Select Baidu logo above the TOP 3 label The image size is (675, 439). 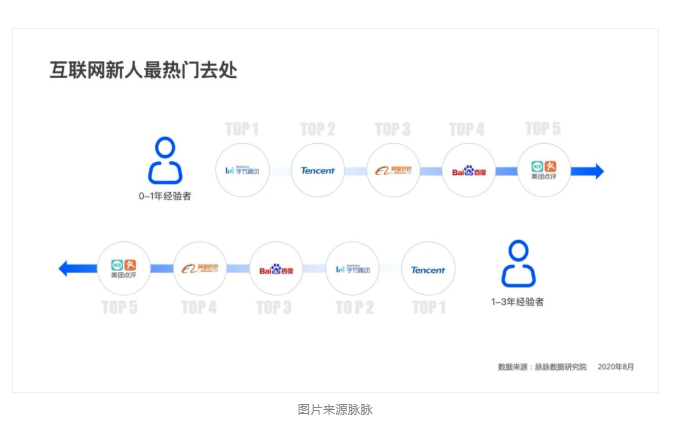tap(276, 269)
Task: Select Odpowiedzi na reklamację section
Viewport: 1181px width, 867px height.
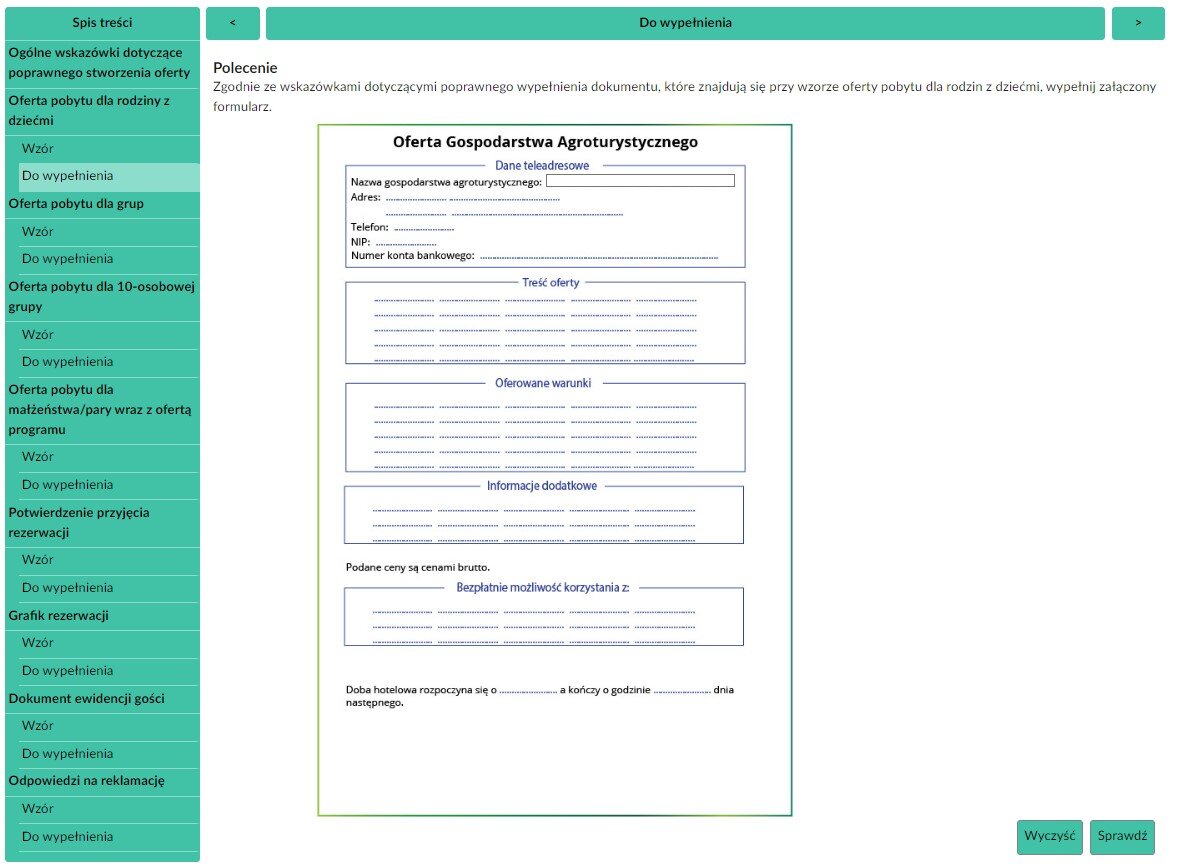Action: (x=86, y=780)
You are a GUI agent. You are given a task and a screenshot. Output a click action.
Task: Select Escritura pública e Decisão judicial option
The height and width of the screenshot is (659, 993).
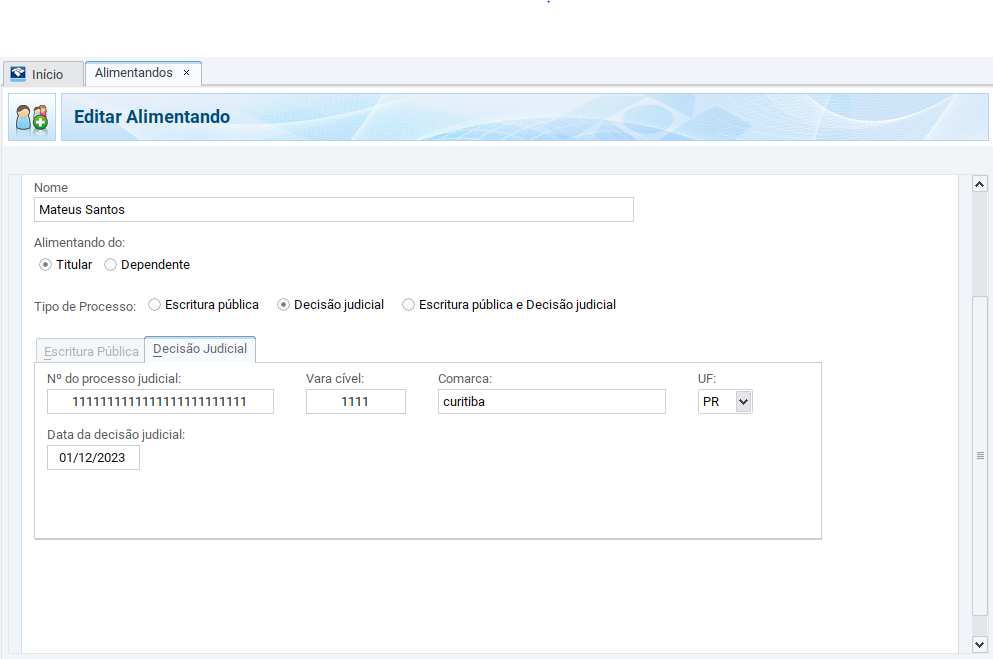[x=408, y=305]
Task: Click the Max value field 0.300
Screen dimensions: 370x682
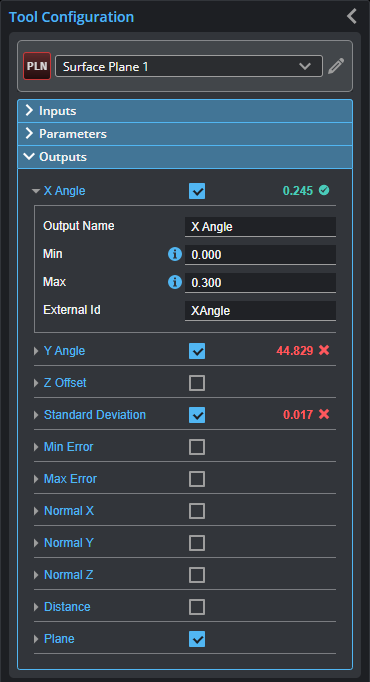Action: (260, 283)

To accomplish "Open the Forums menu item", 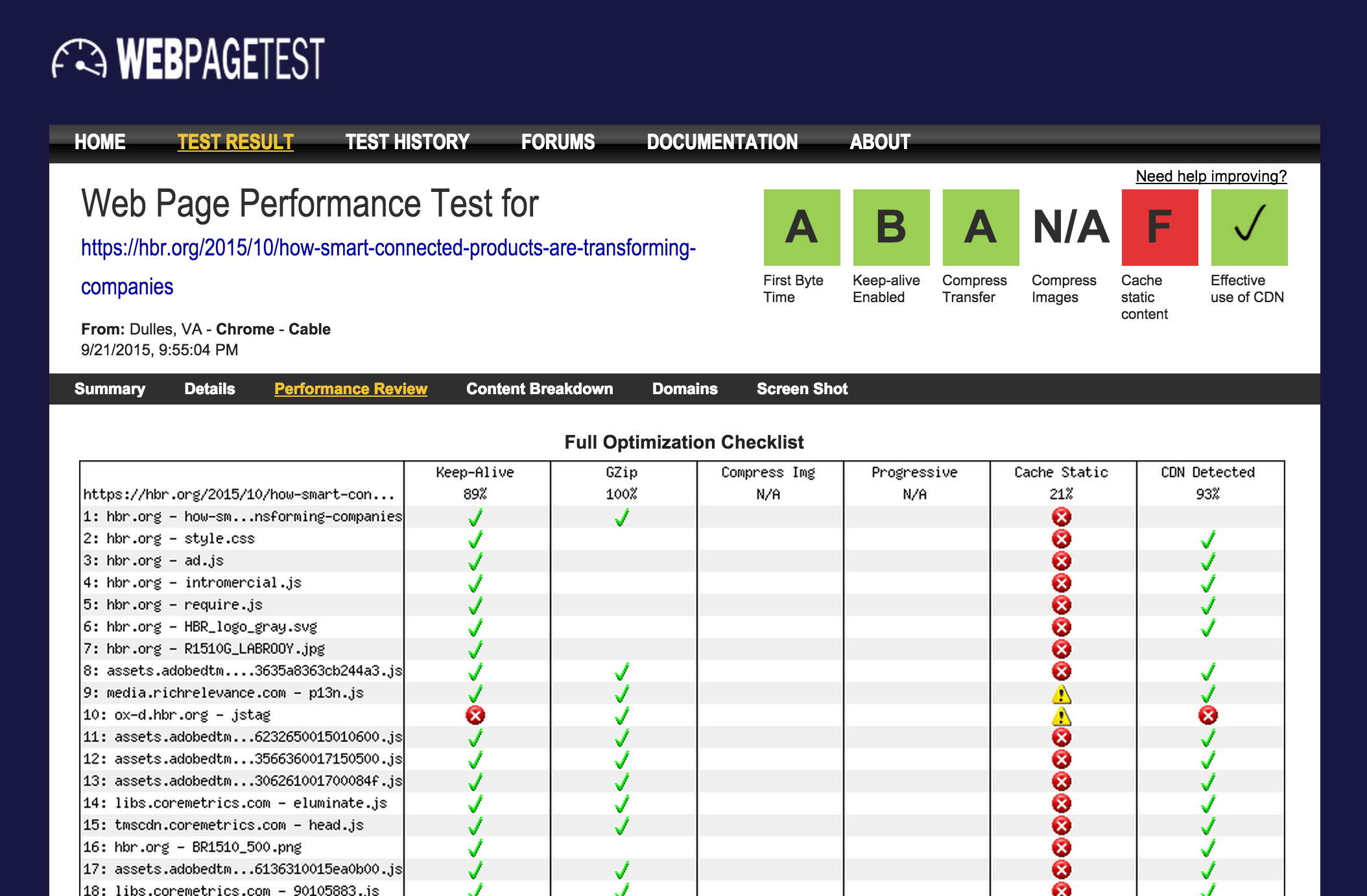I will [558, 142].
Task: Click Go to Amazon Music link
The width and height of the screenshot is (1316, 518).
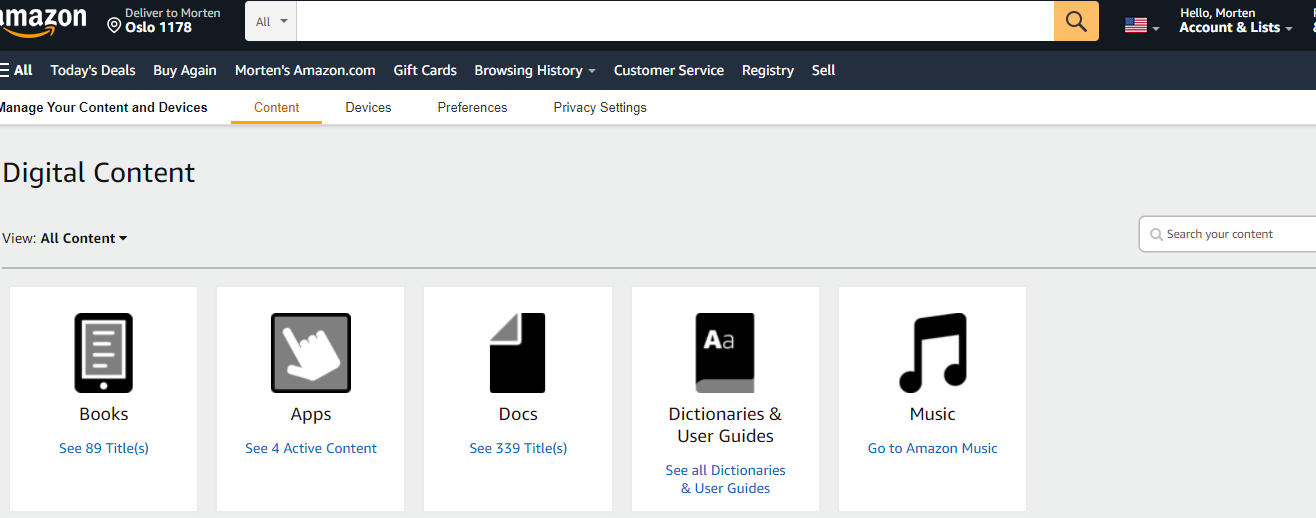Action: click(932, 448)
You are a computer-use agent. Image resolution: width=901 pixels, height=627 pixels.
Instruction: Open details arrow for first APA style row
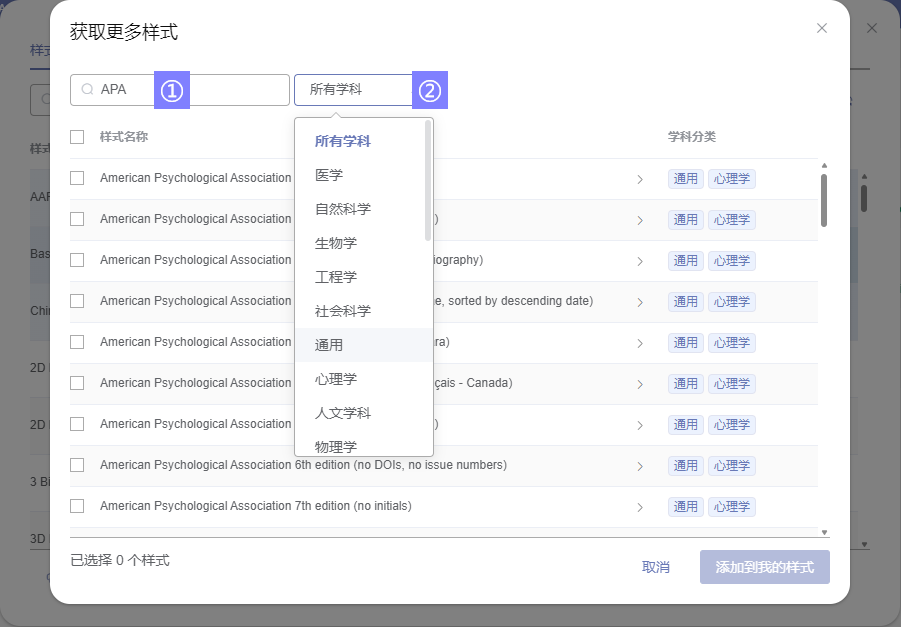[x=640, y=179]
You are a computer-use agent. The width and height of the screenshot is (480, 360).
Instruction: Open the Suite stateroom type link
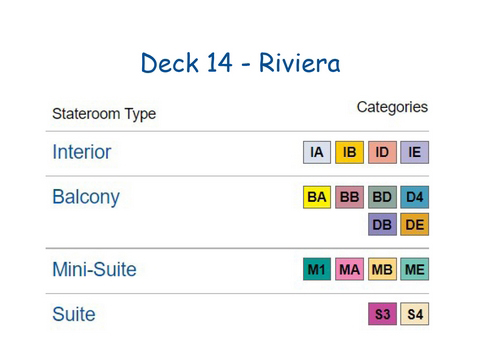[74, 314]
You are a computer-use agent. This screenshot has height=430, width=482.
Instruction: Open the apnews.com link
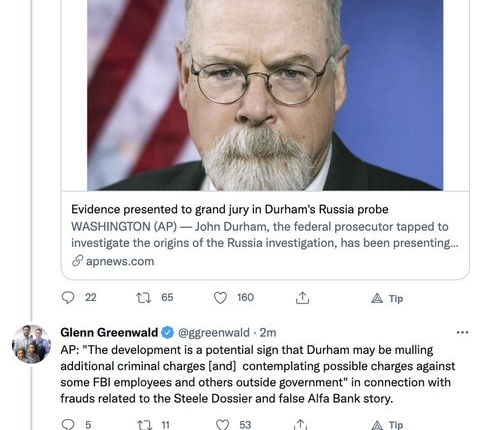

— Required work —
Return only what lies between the line containing "You are a computer-use agent. The" and the last line of the listing, those two lines included, exactly as written and with no pictures.

— Solution —
You are a computer-use agent. The width and height of the screenshot is (480, 360).
Instruction: Open the Suite stateroom type link
[74, 314]
You are a computer-use agent. This screenshot has height=430, width=482.
Instruction: Open the apnews.com link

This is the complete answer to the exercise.